» **Interface element records**:
────────────────────
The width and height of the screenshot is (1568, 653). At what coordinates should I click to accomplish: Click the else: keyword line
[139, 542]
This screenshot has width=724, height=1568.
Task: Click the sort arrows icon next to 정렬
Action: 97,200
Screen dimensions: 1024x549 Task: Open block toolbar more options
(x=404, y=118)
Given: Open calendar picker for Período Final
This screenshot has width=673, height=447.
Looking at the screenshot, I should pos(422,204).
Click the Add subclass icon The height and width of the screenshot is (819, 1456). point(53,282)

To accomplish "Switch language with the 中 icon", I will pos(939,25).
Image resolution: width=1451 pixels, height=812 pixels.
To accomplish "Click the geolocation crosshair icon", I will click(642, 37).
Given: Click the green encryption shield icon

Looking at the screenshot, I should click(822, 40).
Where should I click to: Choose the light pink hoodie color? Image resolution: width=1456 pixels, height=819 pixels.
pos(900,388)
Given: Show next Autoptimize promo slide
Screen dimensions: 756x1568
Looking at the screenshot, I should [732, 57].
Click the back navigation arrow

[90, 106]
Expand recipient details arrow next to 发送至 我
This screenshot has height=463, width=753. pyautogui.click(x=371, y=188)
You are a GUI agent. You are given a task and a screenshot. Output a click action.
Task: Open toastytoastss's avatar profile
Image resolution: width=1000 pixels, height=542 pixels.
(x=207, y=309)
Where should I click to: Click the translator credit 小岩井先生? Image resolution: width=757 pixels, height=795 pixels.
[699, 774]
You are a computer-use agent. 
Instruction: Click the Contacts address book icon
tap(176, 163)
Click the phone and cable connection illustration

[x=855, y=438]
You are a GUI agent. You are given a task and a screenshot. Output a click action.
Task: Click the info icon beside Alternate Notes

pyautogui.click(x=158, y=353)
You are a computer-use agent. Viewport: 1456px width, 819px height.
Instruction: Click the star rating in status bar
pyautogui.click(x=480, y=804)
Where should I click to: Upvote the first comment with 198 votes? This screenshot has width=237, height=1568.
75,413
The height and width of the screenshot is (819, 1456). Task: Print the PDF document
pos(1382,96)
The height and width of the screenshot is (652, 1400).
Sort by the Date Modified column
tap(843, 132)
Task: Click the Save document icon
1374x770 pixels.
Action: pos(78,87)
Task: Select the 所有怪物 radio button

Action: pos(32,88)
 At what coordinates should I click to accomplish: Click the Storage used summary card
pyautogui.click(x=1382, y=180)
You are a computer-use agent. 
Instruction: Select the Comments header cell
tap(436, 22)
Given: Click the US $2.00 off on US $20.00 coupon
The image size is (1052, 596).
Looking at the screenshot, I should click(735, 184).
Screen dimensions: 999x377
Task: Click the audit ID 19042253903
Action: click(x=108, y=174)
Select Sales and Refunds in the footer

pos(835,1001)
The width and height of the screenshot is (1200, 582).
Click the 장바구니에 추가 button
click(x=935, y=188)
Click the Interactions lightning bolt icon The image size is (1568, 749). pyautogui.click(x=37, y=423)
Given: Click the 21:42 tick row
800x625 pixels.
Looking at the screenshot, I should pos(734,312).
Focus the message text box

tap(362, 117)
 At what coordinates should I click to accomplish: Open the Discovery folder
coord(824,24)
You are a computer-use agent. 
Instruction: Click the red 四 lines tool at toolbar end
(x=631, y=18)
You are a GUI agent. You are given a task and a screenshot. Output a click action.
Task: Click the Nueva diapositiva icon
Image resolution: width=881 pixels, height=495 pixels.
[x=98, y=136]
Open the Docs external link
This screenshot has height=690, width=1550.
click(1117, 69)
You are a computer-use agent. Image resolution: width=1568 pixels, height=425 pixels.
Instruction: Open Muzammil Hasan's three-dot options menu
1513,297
────────────────────
» **WRITTEN EXERCISE**:
Put the lines from the one containing "Task: Select the 所有怪物 radio button" through the one containing "tap(436, 22)" into a Markdown table with the columns Row and Line. Number each line in order and omit any blank lines.

» **THE OUTPUT**:
| Row | Line |
|---|---|
| 1 | Task: Select the 所有怪物 radio button |
| 2 | Action: pos(32,88) |
| 3 |  At what coordinates should I click to accomplish: Click the Storage used summary card |
| 4 | pyautogui.click(x=1382, y=180) |
| 5 | You are a computer-use agent.  |
| 6 | Instruction: Select the Comments header cell |
| 7 | tap(436, 22) |